Byline: By ANDREW FORGRAVE Rural Affairs Editor

A SPECIAL angling guide is being launched in an attempt to curb the River Dee's salmon crisis.

Atlantic salmon in the river are failing to achieve sustainable spawning levels that will safeguard stocks in the future.

The Welsh Dee Trust says a compulsory season-long catch-and-release policy could be imposed on the river if anglers retain too many young fish.

Its postcard-sized guide will inform anglers how to handle caught salmon and includes a conversion table to measure the fish and estimate its weight.

Huw Evans, the trust's secretary, said: "At a time when salmon stocks are endangered, anglers must realise that they cannot kill every fish they catch.

"The returning of salmon is crucial to safeguarding sustainable stocks for the future.

"We appeal to salmon fisherman to use discretion in the number of salmon they keep."

The Trust, established in 1999 and relaunched last year, has identified a series of new projects as it embarks on a new round of fundraising.
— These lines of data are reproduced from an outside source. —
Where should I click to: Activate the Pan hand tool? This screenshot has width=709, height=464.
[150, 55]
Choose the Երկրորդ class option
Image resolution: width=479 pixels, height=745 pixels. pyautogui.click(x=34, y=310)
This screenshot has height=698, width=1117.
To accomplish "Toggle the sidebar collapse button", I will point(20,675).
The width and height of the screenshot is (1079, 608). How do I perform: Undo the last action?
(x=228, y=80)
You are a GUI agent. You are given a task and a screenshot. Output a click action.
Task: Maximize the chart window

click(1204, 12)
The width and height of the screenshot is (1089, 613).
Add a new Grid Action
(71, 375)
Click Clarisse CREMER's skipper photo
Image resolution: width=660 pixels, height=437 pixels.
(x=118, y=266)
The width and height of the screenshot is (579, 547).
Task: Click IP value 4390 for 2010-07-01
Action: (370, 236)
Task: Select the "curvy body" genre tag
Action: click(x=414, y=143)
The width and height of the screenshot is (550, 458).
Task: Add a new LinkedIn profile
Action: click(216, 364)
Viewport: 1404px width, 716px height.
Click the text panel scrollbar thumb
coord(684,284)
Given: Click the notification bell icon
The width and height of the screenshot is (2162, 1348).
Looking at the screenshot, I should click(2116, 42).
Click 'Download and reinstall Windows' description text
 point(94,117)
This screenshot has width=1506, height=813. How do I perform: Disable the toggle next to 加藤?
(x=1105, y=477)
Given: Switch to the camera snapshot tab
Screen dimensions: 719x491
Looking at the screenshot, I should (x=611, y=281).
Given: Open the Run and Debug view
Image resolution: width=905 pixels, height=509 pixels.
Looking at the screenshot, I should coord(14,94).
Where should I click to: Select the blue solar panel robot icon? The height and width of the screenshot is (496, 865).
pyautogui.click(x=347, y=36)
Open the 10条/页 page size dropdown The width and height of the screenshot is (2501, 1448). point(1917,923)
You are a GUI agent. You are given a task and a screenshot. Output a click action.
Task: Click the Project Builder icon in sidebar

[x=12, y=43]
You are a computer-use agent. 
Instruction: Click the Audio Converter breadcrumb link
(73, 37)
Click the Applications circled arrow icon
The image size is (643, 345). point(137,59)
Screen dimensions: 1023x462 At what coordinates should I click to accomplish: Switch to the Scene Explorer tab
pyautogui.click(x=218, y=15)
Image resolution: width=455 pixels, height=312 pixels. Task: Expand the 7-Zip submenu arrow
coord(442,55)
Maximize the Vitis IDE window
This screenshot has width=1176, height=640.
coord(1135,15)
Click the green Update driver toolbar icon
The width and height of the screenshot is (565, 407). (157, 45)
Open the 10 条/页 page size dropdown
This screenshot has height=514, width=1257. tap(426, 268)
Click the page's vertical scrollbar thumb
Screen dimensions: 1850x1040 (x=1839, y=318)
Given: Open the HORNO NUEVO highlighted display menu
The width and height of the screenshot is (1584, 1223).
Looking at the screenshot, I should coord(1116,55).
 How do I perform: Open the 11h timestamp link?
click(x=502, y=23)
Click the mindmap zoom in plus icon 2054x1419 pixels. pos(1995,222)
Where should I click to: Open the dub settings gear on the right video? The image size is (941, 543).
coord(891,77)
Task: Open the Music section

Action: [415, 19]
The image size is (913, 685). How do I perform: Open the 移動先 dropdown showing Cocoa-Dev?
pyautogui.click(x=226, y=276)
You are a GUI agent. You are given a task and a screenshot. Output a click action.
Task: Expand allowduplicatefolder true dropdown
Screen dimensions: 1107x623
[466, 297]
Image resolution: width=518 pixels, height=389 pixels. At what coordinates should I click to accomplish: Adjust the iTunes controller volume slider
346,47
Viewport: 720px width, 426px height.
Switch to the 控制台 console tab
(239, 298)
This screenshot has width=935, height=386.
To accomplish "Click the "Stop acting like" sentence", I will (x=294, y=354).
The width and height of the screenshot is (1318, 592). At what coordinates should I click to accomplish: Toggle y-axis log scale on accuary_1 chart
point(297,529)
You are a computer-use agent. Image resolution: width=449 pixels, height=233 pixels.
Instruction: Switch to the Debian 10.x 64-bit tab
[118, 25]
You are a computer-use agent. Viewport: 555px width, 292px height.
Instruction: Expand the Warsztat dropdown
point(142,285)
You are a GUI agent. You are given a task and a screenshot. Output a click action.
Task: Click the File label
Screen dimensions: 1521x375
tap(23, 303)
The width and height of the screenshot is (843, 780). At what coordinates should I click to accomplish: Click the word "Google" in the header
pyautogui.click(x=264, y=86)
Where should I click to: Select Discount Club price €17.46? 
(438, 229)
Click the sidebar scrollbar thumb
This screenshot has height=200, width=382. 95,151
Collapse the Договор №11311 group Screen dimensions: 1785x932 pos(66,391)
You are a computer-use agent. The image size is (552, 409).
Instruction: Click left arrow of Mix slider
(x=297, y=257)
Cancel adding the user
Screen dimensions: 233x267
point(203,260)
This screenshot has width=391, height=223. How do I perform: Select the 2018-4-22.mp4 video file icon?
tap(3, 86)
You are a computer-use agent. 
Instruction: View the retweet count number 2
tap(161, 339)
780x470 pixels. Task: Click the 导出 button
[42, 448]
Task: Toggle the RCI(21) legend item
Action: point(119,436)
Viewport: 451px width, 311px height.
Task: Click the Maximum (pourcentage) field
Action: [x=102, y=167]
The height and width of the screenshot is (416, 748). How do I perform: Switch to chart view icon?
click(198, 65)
Potential schemes include a new education centre at the Trust's Maerdy hatchery and plans to involve children and young offenders in fishing.

The Trust alsowants to undertake habitat improvements, including liming the Dee's headwaters jointly with the Conwy and Clwyd Trust.

It aims to train up volunteers to monitor fly life and launch an angler awareness campaign to increase salmon returns.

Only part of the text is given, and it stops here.